Berkhof: Section Two
            In Berkhof’s first essay in section two, he emphasizes the importance of the covenant of grace for Christian education. He bewails the fact that most Christians in his day are largely ignorant of the covenant and its meaning in general, much less its importance for Christian education (this sad reality remains true today). Berkhof gives a brief definition of the covenant of grace as “that gracious compact or agreement between the offended God and the offending sinner, in which God promises salvation through faith in Christ and the sinner accepts this believingly.”[25] Berkhof describes at length how, in this covenant, God is infinitely greater than man, and man has no authority to barter or protest against any commands or arrangements that God imposes upon him. This is because God is creator of all, including man, and because man is sinful and has forfeited his life.[26] God was gracious in the covenant of works made with Adam, but vastly more so in the covenant of grace made with sinful man through the blood of Christ. Through Christ, believers brought into the covenant of grace are adopted as children of God, and as adopted sons, they become heirs of all that is God’s, which means they become heirs of all things. These covenant promises are seen in Scripture to be for believers and their children (Acts 2:39). Therefore the children of believers are to be seen as heirs of all things, and it is the duty of parents and Christian educators to prepare these children to be good stewards and faithful servants to their heavenly Father.

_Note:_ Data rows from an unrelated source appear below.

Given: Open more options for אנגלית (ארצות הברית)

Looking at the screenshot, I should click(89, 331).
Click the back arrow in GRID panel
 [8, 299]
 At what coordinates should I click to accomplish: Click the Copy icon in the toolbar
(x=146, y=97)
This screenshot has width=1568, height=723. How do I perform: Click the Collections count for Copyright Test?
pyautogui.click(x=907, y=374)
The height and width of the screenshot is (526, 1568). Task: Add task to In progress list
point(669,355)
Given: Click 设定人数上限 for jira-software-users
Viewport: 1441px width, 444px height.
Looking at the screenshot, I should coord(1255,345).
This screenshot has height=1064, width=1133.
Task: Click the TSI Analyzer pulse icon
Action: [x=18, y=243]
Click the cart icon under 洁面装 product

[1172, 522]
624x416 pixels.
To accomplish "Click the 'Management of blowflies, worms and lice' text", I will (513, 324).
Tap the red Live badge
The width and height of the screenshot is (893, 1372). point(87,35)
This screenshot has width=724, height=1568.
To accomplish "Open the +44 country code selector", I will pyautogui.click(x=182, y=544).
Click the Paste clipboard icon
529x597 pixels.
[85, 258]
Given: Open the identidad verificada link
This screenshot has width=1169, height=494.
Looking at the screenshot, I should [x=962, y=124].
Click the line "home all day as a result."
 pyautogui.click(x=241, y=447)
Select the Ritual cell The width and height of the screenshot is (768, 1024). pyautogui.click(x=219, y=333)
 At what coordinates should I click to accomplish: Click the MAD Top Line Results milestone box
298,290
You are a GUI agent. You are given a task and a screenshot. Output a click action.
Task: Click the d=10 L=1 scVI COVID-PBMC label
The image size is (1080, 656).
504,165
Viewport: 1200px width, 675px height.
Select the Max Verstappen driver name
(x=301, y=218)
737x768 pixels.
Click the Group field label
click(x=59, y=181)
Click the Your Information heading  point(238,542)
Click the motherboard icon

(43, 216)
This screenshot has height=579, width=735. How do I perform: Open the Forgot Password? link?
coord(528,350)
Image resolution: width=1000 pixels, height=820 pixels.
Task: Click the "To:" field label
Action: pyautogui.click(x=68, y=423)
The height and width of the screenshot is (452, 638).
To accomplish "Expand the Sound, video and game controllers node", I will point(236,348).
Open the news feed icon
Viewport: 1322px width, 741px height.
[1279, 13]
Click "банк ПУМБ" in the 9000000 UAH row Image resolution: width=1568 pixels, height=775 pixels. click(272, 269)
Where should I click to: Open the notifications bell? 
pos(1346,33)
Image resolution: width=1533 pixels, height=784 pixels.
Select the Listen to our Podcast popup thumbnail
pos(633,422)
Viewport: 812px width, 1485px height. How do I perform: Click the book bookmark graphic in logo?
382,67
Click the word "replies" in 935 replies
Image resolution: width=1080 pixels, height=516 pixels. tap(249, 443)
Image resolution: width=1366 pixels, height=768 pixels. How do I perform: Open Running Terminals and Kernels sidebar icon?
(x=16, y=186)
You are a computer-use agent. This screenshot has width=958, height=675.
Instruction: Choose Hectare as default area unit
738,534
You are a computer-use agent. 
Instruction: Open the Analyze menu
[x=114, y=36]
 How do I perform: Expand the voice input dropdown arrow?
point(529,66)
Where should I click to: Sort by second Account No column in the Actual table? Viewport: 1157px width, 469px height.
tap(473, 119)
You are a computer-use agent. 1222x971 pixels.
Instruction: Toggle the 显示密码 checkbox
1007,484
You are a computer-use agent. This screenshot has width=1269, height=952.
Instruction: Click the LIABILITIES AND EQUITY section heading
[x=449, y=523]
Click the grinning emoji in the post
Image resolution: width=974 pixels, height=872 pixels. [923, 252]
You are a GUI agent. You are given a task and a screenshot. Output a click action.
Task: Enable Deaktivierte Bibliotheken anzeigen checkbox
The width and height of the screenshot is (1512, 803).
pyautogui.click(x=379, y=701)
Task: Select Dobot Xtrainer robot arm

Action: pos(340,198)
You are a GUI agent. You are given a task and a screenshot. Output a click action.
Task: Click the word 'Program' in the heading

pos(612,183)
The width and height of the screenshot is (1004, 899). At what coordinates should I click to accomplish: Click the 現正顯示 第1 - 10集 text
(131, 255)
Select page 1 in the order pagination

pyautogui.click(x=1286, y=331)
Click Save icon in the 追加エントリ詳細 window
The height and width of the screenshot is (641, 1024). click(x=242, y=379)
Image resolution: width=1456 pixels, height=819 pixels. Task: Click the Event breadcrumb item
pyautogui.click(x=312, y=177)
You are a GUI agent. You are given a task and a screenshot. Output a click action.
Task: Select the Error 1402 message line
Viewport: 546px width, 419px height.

            When parents bring their infants to be baptized, they are acting on behalf of their children and are declaring that they belong in the covenant and in fact are in the covenant of grace. This means a baptized child already has covenant obligations that he or she must keep, and parents have obligations to diligently educate and rear their children in the instruction of the Lord, being confident that God in time will grant their children a clean heart and willing spirit.[27] In light of all that it means to be a covenant child, Berkhof sarcastically asks if one can seriously question whether or not a Christian education is necessary for covenant children. “Let us ever be mindful of the fact that the King’s children must have a royal education.”[28] Berkhof also argues that Christian education teaches covenant children how to properly express gratitude and cultivate all that they have inherited as heirs of Christ. Even more basically, Christian education actually informs the child that they are rich in the Lord and have inherited the earth. All the treasures of God must be discovered, and Christian education goes a long way in helping young people do that. “Many children of God are even today living in spiritual poverty, though they are rich in Christ and heirs of the world, because they have not been taught to see the greatness and splendor of their spiritual heritage.” Thus the impetus for Christian schools and Christian education. Covenant children need to see their spiritual wealth and be good stewards of it. Christian education helps show them that this is their duty and trains them to make it their delight.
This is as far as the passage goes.